Exercise brief: Transcribe the records below exactly as written, from the opening line through the line that contains "Screen dimensions: 746x552".

Information supplied:
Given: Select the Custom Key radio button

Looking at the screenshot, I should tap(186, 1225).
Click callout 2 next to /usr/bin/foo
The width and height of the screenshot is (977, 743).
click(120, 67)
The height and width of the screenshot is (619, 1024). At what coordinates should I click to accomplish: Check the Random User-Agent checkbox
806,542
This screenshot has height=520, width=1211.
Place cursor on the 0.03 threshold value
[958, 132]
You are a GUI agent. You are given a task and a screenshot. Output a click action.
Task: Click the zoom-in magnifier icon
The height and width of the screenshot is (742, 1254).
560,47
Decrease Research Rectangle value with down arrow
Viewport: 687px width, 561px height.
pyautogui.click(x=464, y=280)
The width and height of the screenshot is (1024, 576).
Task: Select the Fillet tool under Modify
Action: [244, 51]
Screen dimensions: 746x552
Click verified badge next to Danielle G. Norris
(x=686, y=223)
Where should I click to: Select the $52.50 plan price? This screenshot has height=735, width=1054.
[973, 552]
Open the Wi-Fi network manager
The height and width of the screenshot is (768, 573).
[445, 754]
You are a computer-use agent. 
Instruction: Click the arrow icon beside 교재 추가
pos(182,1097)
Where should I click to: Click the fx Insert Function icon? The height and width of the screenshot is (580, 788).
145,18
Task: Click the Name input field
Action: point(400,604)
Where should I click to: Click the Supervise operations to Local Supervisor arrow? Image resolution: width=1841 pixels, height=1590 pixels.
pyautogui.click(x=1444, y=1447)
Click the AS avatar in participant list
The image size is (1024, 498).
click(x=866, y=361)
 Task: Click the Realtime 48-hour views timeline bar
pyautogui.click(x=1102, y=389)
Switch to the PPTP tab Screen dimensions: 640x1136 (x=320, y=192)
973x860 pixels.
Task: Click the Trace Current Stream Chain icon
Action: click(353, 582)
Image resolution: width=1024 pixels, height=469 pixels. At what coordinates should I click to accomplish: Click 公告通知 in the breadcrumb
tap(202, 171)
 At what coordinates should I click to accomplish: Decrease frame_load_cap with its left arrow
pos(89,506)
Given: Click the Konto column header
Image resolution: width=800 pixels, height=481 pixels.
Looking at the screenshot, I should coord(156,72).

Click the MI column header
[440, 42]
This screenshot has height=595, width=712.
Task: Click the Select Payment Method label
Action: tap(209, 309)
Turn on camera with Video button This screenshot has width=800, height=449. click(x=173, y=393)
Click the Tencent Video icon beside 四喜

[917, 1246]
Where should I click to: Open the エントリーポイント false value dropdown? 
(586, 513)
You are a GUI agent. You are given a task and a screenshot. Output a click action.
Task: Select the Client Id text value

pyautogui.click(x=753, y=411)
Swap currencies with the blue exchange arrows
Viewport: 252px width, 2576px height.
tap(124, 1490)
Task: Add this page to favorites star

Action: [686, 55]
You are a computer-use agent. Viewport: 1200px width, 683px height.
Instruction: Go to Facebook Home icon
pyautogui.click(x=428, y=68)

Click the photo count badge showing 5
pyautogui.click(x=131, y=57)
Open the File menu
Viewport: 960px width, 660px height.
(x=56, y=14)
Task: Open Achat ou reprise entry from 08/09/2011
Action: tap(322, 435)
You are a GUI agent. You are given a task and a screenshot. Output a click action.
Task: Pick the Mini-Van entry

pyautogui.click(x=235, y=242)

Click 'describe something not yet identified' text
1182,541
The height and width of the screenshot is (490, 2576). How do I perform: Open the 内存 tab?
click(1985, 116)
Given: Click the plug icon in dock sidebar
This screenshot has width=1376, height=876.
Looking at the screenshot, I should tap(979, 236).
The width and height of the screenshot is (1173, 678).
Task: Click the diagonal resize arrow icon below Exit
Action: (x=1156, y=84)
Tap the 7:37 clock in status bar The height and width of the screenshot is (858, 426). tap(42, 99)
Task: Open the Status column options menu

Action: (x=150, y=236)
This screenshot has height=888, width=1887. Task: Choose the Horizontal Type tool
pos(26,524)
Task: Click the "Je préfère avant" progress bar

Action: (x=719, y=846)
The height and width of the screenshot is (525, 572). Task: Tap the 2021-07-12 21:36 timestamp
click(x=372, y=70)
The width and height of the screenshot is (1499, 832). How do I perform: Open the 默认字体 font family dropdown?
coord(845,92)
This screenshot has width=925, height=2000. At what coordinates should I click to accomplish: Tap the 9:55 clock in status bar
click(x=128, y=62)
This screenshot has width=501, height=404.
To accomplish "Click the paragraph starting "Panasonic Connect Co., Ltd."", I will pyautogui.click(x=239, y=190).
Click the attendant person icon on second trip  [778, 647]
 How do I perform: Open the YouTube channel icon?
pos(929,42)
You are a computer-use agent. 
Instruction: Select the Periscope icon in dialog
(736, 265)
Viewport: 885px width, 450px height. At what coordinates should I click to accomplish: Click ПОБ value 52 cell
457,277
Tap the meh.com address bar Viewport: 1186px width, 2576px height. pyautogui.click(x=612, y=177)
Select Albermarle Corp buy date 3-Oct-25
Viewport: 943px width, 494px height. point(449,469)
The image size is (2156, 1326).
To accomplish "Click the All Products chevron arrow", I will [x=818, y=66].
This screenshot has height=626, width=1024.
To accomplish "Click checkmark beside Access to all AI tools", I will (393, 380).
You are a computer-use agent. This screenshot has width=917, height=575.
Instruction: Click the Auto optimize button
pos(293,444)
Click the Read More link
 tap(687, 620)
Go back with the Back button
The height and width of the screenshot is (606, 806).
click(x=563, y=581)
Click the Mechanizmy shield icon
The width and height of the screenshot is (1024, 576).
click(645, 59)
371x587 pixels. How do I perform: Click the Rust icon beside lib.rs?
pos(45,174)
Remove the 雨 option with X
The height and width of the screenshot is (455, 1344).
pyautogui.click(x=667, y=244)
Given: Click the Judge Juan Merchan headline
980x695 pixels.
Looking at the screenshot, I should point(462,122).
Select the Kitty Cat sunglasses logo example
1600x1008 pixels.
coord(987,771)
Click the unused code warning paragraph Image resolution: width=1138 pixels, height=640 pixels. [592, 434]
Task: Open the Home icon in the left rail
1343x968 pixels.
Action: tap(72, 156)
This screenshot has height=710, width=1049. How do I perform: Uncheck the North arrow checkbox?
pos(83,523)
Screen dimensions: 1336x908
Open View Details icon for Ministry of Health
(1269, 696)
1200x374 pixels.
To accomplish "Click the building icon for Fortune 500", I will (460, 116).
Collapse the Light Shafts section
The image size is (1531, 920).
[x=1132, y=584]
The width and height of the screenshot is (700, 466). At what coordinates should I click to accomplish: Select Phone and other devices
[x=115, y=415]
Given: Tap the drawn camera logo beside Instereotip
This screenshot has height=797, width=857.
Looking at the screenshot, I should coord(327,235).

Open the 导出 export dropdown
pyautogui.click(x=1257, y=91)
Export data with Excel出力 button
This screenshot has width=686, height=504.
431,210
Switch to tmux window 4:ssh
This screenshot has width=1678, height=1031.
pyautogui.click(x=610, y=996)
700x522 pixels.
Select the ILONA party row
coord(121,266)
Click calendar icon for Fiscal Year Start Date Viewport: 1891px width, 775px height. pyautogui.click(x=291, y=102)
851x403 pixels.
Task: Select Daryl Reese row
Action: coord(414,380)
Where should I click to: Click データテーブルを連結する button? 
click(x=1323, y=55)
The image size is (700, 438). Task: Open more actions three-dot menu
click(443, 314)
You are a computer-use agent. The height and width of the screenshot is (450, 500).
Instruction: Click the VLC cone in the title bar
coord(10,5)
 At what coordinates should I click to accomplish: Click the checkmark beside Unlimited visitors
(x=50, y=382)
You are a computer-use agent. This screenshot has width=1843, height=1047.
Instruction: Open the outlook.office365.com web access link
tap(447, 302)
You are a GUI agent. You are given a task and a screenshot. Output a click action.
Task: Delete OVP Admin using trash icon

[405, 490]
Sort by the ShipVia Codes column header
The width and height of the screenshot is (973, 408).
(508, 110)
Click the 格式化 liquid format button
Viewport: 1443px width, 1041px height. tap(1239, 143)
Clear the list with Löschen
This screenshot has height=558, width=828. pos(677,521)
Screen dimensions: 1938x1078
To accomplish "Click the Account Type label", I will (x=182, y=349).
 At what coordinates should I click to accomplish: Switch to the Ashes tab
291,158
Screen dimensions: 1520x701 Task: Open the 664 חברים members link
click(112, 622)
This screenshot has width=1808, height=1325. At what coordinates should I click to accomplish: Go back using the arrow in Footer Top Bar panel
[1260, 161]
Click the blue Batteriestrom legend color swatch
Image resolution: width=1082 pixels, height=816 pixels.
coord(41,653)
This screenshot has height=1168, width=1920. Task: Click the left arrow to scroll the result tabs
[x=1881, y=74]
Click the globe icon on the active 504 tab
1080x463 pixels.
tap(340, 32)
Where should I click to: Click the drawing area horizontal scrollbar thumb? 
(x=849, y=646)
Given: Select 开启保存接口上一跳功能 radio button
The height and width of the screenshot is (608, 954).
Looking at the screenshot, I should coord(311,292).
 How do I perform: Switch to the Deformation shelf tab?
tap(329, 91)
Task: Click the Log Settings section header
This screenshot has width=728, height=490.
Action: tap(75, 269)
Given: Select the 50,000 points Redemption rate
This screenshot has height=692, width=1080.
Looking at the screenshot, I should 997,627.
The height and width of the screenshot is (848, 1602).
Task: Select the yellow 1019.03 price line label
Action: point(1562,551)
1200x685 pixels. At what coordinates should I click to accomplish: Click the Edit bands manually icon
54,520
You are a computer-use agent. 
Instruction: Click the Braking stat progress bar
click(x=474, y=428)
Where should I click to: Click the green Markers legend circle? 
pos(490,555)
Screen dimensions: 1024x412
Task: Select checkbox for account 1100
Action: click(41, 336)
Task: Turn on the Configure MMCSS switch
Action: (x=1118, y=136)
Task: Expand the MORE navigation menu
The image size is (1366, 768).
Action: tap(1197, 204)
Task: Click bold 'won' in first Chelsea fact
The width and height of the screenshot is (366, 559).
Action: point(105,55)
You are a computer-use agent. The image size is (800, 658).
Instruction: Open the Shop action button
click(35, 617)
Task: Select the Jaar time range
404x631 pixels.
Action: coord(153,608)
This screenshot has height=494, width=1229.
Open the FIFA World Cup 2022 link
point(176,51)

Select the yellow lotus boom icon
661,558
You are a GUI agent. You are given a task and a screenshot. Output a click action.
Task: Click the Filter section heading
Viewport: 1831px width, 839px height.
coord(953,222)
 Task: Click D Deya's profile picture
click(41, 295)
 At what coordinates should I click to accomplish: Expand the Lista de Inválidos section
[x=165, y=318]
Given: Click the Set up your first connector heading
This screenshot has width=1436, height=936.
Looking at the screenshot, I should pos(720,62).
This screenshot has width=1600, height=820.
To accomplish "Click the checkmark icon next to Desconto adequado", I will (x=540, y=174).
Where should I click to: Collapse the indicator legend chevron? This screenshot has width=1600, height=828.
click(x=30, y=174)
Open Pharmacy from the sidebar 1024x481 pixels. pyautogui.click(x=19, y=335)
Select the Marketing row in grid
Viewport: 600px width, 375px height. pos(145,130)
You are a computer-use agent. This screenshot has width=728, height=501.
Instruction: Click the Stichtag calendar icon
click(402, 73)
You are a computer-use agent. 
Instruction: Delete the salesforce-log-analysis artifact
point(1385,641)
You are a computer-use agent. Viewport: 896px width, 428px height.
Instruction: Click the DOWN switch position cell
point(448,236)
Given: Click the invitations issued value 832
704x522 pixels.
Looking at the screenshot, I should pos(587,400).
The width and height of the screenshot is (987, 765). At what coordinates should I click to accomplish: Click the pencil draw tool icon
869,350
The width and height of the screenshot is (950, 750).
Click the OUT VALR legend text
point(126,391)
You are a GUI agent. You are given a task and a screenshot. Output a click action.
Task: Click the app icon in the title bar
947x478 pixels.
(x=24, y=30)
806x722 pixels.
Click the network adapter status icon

Output:
Given: Select the Custom Key radio button

Looking at the screenshot, I should tap(186, 1225).
Click callout 2 next to /usr/bin/foo
The width and height of the screenshot is (977, 743).
click(120, 67)
The height and width of the screenshot is (619, 1024). At what coordinates should I click to accomplish: Check the Random User-Agent checkbox
806,542
This screenshot has height=520, width=1211.
Place cursor on the 0.03 threshold value
[958, 132]
You are a GUI agent. You are given a task and a screenshot. Output a click action.
Task: Click the zoom-in magnifier icon
The height and width of the screenshot is (742, 1254).
560,47
Decrease Research Rectangle value with down arrow
Viewport: 687px width, 561px height.
pyautogui.click(x=464, y=280)
The width and height of the screenshot is (1024, 576).
Task: Select the Fillet tool under Modify
Action: [244, 51]
Screen dimensions: 746x552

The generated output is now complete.